--- DOCUMENT SEGMENT Enclosed Below ---
AI Safety

Hidden Role Games as a Trusted Model Eval

New evaluation method uses Mafia-style games to measure AI's ability to scheme and deceive.

Deep Dive

AI safety researcher James Lucassen has proposed a novel evaluation framework using hidden role games like Mafia to test AI models for dangerous capabilities. The method specifically measures FASUU (Flexible Adversarial Strategy Under Uncertainty) - a critical capability where models must navigate deception, uncertainty, and adversarial reasoning simultaneously. This approach emerged from observing that current advanced models like GPT-4 and Claude perform poorly at Machiavellian gameplay despite excelling at technical tasks like coding and research automation.

Hidden role games create scenarios where AI agents must deduce hidden allegiances, manipulate others, and maintain deception under pressure - mirroring the complex reasoning required for dangerous scheming behavior. The evaluation serves as a complement to existing safety benchmarks like SSE (Subsystem Safety Evaluation), providing a more realistic test of how AI might behave in adversarial situations. Lucassen's research suggests this capability gap could be crucial for determining when AI systems become untrustworthy and potentially dangerous as they approach automated R&D capabilities.
--- End of Enclosed DOCUMENT SEGMENT ---
--- STORED DATA Enclosed Below ---
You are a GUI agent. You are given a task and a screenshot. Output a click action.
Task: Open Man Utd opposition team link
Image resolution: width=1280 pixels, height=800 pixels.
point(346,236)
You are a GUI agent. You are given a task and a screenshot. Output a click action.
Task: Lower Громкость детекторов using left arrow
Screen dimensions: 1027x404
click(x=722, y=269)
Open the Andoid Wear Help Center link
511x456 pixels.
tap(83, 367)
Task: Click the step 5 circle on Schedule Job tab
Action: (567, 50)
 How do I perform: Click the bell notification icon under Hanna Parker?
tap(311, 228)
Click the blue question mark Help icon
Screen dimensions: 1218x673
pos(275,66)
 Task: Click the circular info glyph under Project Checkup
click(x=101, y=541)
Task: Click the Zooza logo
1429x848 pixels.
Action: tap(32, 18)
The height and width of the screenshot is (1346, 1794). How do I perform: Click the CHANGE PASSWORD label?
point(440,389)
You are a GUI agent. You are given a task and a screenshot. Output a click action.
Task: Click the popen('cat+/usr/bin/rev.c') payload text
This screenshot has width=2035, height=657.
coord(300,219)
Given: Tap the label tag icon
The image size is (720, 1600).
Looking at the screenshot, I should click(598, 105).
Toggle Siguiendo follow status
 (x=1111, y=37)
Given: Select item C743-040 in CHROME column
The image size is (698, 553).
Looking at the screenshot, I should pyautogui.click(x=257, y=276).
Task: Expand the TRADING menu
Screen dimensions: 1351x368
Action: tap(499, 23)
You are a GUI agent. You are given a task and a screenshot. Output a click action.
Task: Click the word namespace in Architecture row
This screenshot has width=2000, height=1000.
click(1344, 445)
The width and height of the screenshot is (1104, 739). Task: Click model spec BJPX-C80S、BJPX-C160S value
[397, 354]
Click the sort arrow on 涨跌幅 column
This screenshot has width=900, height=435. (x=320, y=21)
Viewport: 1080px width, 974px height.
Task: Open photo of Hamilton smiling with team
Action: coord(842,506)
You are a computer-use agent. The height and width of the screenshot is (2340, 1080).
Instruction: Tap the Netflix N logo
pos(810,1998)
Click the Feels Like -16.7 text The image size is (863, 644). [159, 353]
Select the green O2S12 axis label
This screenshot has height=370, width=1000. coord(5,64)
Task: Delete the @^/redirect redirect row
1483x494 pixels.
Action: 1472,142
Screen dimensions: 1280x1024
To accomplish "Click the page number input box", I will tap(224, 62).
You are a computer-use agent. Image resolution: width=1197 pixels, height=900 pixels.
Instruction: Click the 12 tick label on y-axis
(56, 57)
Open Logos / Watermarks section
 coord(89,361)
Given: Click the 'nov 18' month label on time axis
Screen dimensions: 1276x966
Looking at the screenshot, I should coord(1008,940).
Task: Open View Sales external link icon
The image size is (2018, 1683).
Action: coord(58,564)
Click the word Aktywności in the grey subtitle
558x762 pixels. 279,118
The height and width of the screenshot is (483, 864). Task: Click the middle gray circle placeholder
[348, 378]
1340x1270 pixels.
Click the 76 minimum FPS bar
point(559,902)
--- End of Enclosed STORED DATA ---
* [WHAT YOU WILL DO]:
1 > Reproduce the passage of the hidden role games article between "Hidden Role Games as" and "and research automation.", inclusive.
2 > In the hidden role games article, what does FASUU stand for?

* [YOUR RESPONSES]:
1 >
Hidden Role Games as a Trusted Model Eval

New evaluation method uses Mafia-style games to measure AI's ability to scheme and deceive.

Deep Dive

AI safety researcher James Lucassen has proposed a novel evaluation framework using hidden role games like Mafia to test AI models for dangerous capabilities. The method specifically measures FASUU (Flexible Adversarial Strategy Under Uncertainty) - a critical capability where models must navigate deception, uncertainty, and adversarial reasoning simultaneously. This approach emerged from observing that current advanced models like GPT-4 and Claude perform poorly at Machiavellian gameplay despite excelling at technical tasks like coding and research automation.

2 > Flexible Adversarial Strategy Under Uncertainty